Copy each of the following rows word for word, keeping every line and coordinate unchanged.

────

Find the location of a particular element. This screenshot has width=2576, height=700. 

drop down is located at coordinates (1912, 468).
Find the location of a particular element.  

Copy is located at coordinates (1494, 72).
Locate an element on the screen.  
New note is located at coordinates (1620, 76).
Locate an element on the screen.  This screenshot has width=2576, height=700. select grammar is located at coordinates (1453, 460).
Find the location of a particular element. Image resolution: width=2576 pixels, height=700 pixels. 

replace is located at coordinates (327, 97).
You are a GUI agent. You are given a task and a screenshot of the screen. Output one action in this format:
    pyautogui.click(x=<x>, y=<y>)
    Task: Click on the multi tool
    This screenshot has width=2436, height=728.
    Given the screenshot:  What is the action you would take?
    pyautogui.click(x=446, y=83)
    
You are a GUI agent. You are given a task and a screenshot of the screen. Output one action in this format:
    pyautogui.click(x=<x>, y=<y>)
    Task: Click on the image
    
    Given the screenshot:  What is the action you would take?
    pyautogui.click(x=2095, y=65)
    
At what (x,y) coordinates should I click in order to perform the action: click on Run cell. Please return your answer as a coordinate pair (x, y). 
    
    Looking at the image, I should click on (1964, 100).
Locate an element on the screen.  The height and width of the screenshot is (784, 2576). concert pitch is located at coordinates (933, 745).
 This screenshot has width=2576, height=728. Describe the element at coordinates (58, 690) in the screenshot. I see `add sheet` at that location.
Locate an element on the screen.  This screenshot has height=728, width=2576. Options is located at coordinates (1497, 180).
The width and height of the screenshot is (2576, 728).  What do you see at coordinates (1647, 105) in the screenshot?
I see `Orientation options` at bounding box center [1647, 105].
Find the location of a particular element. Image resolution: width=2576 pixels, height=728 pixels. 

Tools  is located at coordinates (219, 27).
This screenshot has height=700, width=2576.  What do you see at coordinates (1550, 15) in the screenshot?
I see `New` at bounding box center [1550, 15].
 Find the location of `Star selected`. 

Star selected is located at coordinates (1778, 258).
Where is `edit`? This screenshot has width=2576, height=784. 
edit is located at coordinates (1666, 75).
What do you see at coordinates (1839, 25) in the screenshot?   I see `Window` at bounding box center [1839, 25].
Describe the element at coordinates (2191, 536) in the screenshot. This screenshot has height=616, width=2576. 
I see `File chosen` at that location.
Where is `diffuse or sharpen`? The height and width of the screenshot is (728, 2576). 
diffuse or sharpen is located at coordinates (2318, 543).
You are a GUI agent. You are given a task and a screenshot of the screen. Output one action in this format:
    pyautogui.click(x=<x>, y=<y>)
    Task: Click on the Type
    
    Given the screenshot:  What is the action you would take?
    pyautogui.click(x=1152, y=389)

────

_Reply to the exercise_
Find the location of a particular element. This screenshot has width=2576, height=700. 

drop down is located at coordinates (1912, 468).
Find the location of a particular element.  

Copy is located at coordinates (1494, 72).
Locate an element on the screen.  
New note is located at coordinates (1620, 76).
Locate an element on the screen.  This screenshot has width=2576, height=700. select grammar is located at coordinates (1453, 460).
Find the location of a particular element. Image resolution: width=2576 pixels, height=700 pixels. 

replace is located at coordinates (327, 97).
You are a GUI agent. You are given a task and a screenshot of the screen. Output one action in this format:
    pyautogui.click(x=<x>, y=<y>)
    Task: Click on the multi tool
    This screenshot has width=2436, height=728.
    Given the screenshot:  What is the action you would take?
    pyautogui.click(x=446, y=83)
    
You are a GUI agent. You are given a task and a screenshot of the screen. Output one action in this format:
    pyautogui.click(x=<x>, y=<y>)
    Task: Click on the image
    
    Given the screenshot:  What is the action you would take?
    pyautogui.click(x=2095, y=65)
    
At what (x,y) coordinates should I click in order to perform the action: click on Run cell. Please return your answer as a coordinate pair (x, y). 
    
    Looking at the image, I should click on (1964, 100).
Locate an element on the screen.  The height and width of the screenshot is (784, 2576). concert pitch is located at coordinates (933, 745).
 This screenshot has width=2576, height=728. Describe the element at coordinates (58, 690) in the screenshot. I see `add sheet` at that location.
Locate an element on the screen.  This screenshot has height=728, width=2576. Options is located at coordinates (1497, 180).
The width and height of the screenshot is (2576, 728).  What do you see at coordinates (1647, 105) in the screenshot?
I see `Orientation options` at bounding box center [1647, 105].
Find the location of a particular element. Image resolution: width=2576 pixels, height=728 pixels. 

Tools  is located at coordinates (219, 27).
This screenshot has height=700, width=2576.  What do you see at coordinates (1550, 15) in the screenshot?
I see `New` at bounding box center [1550, 15].
 Find the location of `Star selected`. 

Star selected is located at coordinates (1778, 258).
Where is `edit`? This screenshot has width=2576, height=784. 
edit is located at coordinates (1666, 75).
What do you see at coordinates (1839, 25) in the screenshot?   I see `Window` at bounding box center [1839, 25].
Describe the element at coordinates (2191, 536) in the screenshot. This screenshot has height=616, width=2576. 
I see `File chosen` at that location.
Where is `diffuse or sharpen`? The height and width of the screenshot is (728, 2576). 
diffuse or sharpen is located at coordinates (2318, 543).
You are a GUI agent. You are given a task and a screenshot of the screen. Output one action in this format:
    pyautogui.click(x=<x>, y=<y>)
    Task: Click on the Type
    
    Given the screenshot:  What is the action you would take?
    pyautogui.click(x=1152, y=389)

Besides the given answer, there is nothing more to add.